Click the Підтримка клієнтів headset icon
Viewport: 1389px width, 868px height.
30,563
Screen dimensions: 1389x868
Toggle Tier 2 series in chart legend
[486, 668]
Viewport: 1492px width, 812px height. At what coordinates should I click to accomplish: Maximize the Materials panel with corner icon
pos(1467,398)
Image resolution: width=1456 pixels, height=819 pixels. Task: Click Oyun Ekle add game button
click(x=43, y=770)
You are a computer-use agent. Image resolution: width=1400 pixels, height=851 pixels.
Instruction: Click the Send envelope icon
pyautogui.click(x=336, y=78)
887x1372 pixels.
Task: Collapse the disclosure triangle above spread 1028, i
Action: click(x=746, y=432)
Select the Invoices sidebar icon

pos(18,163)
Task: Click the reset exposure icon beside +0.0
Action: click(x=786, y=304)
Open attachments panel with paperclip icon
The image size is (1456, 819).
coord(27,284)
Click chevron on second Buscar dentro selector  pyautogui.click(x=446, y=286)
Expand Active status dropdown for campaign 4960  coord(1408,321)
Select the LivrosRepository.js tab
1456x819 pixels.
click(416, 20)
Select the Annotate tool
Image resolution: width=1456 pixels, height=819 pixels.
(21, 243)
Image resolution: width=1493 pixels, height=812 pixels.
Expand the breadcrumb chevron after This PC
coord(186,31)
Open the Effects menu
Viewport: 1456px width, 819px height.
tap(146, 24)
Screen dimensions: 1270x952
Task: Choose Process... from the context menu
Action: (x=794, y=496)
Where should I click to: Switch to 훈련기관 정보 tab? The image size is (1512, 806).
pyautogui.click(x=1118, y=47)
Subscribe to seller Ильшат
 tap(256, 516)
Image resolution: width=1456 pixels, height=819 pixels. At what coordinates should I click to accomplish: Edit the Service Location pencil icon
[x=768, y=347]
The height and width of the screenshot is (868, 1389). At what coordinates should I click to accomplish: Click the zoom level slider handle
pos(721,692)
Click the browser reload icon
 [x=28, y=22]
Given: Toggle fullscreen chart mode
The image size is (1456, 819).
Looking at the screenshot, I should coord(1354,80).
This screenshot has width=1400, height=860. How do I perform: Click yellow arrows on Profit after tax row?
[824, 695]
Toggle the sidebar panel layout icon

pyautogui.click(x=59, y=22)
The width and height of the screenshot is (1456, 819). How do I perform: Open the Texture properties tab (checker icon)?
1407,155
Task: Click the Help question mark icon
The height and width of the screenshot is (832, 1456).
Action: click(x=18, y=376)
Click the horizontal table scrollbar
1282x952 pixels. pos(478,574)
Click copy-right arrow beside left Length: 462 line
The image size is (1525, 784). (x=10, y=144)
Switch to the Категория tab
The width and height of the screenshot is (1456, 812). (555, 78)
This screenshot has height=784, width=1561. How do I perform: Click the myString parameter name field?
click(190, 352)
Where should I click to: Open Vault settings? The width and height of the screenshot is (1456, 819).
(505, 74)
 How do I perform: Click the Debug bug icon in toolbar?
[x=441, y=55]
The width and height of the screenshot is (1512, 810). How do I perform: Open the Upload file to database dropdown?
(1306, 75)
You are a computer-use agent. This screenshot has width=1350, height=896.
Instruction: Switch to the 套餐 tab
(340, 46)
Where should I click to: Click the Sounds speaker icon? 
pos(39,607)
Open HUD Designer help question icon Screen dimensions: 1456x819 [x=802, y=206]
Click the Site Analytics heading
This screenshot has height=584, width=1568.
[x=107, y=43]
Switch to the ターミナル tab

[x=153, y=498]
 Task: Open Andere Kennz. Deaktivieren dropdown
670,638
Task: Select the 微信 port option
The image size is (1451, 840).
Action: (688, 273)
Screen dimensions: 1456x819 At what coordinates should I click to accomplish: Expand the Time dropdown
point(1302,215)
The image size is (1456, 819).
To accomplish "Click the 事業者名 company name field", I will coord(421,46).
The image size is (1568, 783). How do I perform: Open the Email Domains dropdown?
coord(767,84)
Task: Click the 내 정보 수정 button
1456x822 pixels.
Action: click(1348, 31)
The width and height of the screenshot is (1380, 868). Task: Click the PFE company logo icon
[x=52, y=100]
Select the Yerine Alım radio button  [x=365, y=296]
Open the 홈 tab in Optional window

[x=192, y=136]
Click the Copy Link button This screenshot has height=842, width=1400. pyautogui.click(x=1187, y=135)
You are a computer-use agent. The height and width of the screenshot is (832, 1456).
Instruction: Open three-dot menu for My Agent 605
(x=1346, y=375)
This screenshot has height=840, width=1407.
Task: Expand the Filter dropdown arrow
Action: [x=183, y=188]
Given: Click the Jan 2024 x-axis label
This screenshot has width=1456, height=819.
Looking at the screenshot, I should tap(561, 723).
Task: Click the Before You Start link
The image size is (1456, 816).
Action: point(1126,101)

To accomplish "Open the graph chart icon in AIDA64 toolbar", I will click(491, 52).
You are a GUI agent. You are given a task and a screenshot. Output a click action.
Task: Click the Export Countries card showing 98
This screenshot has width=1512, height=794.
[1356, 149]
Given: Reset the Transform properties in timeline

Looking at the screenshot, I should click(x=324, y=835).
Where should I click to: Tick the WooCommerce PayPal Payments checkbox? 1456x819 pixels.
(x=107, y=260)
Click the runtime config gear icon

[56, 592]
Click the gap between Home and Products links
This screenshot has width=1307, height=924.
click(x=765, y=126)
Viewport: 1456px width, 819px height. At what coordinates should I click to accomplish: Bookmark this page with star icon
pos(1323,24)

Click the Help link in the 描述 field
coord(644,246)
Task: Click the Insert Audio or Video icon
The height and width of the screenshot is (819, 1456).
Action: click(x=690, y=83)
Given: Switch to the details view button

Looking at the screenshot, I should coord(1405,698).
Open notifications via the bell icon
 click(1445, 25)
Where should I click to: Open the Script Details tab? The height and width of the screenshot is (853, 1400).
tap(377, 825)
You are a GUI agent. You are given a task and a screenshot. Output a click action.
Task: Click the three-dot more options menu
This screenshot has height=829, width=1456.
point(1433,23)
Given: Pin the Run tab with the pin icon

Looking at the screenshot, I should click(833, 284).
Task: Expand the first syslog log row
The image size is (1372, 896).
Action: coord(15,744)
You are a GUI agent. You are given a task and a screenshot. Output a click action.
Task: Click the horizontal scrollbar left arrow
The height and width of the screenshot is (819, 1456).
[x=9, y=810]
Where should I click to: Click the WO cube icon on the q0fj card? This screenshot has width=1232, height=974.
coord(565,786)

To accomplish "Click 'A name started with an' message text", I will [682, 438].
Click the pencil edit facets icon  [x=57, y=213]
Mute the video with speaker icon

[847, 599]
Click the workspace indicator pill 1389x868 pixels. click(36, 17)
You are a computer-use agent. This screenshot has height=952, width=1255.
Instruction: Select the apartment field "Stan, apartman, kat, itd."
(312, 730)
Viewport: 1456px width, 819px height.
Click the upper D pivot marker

*****

*Work request*. Show the data once more, exactly as it was written.

*Final answer*.
Click the Підтримка клієнтів headset icon
Viewport: 1389px width, 868px height.
30,563
Screen dimensions: 1389x868
Toggle Tier 2 series in chart legend
[486, 668]
Viewport: 1492px width, 812px height. At what coordinates should I click to accomplish: Maximize the Materials panel with corner icon
pos(1467,398)
Image resolution: width=1456 pixels, height=819 pixels. Task: Click Oyun Ekle add game button
click(x=43, y=770)
You are a computer-use agent. Image resolution: width=1400 pixels, height=851 pixels.
Instruction: Click the Send envelope icon
pyautogui.click(x=336, y=78)
887x1372 pixels.
Task: Collapse the disclosure triangle above spread 1028, i
Action: click(x=746, y=432)
Select the Invoices sidebar icon

pos(18,163)
Task: Click the reset exposure icon beside +0.0
Action: click(x=786, y=304)
Open attachments panel with paperclip icon
The image size is (1456, 819).
coord(27,284)
Click chevron on second Buscar dentro selector  pyautogui.click(x=446, y=286)
Expand Active status dropdown for campaign 4960  coord(1408,321)
Select the LivrosRepository.js tab
1456x819 pixels.
click(416, 20)
Select the Annotate tool
Image resolution: width=1456 pixels, height=819 pixels.
(21, 243)
Image resolution: width=1493 pixels, height=812 pixels.
Expand the breadcrumb chevron after This PC
coord(186,31)
Open the Effects menu
Viewport: 1456px width, 819px height.
tap(146, 24)
Screen dimensions: 1270x952
Task: Choose Process... from the context menu
Action: (x=794, y=496)
Where should I click to: Switch to 훈련기관 정보 tab? The image size is (1512, 806).
pyautogui.click(x=1118, y=47)
Subscribe to seller Ильшат
 tap(256, 516)
Image resolution: width=1456 pixels, height=819 pixels. At what coordinates should I click to accomplish: Edit the Service Location pencil icon
[x=768, y=347]
The height and width of the screenshot is (868, 1389). At what coordinates should I click to accomplish: Click the zoom level slider handle
pos(721,692)
Click the browser reload icon
 [x=28, y=22]
Given: Toggle fullscreen chart mode
The image size is (1456, 819).
Looking at the screenshot, I should coord(1354,80).
This screenshot has width=1400, height=860. How do I perform: Click yellow arrows on Profit after tax row?
[824, 695]
Toggle the sidebar panel layout icon

pyautogui.click(x=59, y=22)
The width and height of the screenshot is (1456, 819). How do I perform: Open the Texture properties tab (checker icon)?
1407,155
Task: Click the Help question mark icon
The height and width of the screenshot is (832, 1456).
Action: click(x=18, y=376)
Click the horizontal table scrollbar
1282x952 pixels. pos(478,574)
Click copy-right arrow beside left Length: 462 line
The image size is (1525, 784). (x=10, y=144)
Switch to the Категория tab
The width and height of the screenshot is (1456, 812). (555, 78)
This screenshot has height=784, width=1561. How do I perform: Click the myString parameter name field?
click(190, 352)
Where should I click to: Open Vault settings? The width and height of the screenshot is (1456, 819).
(505, 74)
 How do I perform: Click the Debug bug icon in toolbar?
[x=441, y=55]
The width and height of the screenshot is (1512, 810). How do I perform: Open the Upload file to database dropdown?
(1306, 75)
You are a computer-use agent. This screenshot has width=1350, height=896.
Instruction: Switch to the 套餐 tab
(340, 46)
Where should I click to: Click the Sounds speaker icon? 
pos(39,607)
Open HUD Designer help question icon Screen dimensions: 1456x819 [x=802, y=206]
Click the Site Analytics heading
This screenshot has height=584, width=1568.
[x=107, y=43]
Switch to the ターミナル tab

[x=153, y=498]
 Task: Open Andere Kennz. Deaktivieren dropdown
670,638
Task: Select the 微信 port option
The image size is (1451, 840).
Action: (688, 273)
Screen dimensions: 1456x819 At what coordinates should I click to accomplish: Expand the Time dropdown
point(1302,215)
The image size is (1456, 819).
To accomplish "Click the 事業者名 company name field", I will coord(421,46).
The image size is (1568, 783). How do I perform: Open the Email Domains dropdown?
coord(767,84)
Task: Click the 내 정보 수정 button
1456x822 pixels.
Action: click(1348, 31)
The width and height of the screenshot is (1380, 868). Task: Click the PFE company logo icon
[x=52, y=100]
Select the Yerine Alım radio button  [x=365, y=296]
Open the 홈 tab in Optional window

[x=192, y=136]
Click the Copy Link button This screenshot has height=842, width=1400. pyautogui.click(x=1187, y=135)
You are a computer-use agent. The height and width of the screenshot is (832, 1456).
Instruction: Open three-dot menu for My Agent 605
(x=1346, y=375)
This screenshot has height=840, width=1407.
Task: Expand the Filter dropdown arrow
Action: [x=183, y=188]
Given: Click the Jan 2024 x-axis label
This screenshot has width=1456, height=819.
Looking at the screenshot, I should tap(561, 723).
Task: Click the Before You Start link
The image size is (1456, 816).
Action: point(1126,101)

To accomplish "Open the graph chart icon in AIDA64 toolbar", I will click(491, 52).
You are a GUI agent. You are given a task and a screenshot. Output a click action.
Task: Click the Export Countries card showing 98
This screenshot has width=1512, height=794.
[1356, 149]
Given: Reset the Transform properties in timeline

Looking at the screenshot, I should click(x=324, y=835).
Where should I click to: Tick the WooCommerce PayPal Payments checkbox? 1456x819 pixels.
(x=107, y=260)
Click the runtime config gear icon

[56, 592]
Click the gap between Home and Products links
This screenshot has width=1307, height=924.
click(x=765, y=126)
Viewport: 1456px width, 819px height. At what coordinates should I click to accomplish: Bookmark this page with star icon
pos(1323,24)

Click the Help link in the 描述 field
coord(644,246)
Task: Click the Insert Audio or Video icon
The height and width of the screenshot is (819, 1456).
Action: click(x=690, y=83)
Given: Switch to the details view button

Looking at the screenshot, I should coord(1405,698).
Open notifications via the bell icon
 click(1445, 25)
Where should I click to: Open the Script Details tab? The height and width of the screenshot is (853, 1400).
tap(377, 825)
You are a GUI agent. You are given a task and a screenshot. Output a click action.
Task: Click the three-dot more options menu
This screenshot has height=829, width=1456.
point(1433,23)
Given: Pin the Run tab with the pin icon

Looking at the screenshot, I should click(833, 284).
Task: Expand the first syslog log row
The image size is (1372, 896).
Action: coord(15,744)
You are a GUI agent. You are given a task and a screenshot. Output a click action.
Task: Click the horizontal scrollbar left arrow
The height and width of the screenshot is (819, 1456).
[x=9, y=810]
Where should I click to: Click the WO cube icon on the q0fj card? This screenshot has width=1232, height=974.
coord(565,786)

To accomplish "Click 'A name started with an' message text", I will [682, 438].
Click the pencil edit facets icon  [x=57, y=213]
Mute the video with speaker icon

[847, 599]
Click the workspace indicator pill 1389x868 pixels. click(36, 17)
You are a computer-use agent. This screenshot has height=952, width=1255.
Instruction: Select the apartment field "Stan, apartman, kat, itd."
(312, 730)
Viewport: 1456px width, 819px height.
Click the upper D pivot marker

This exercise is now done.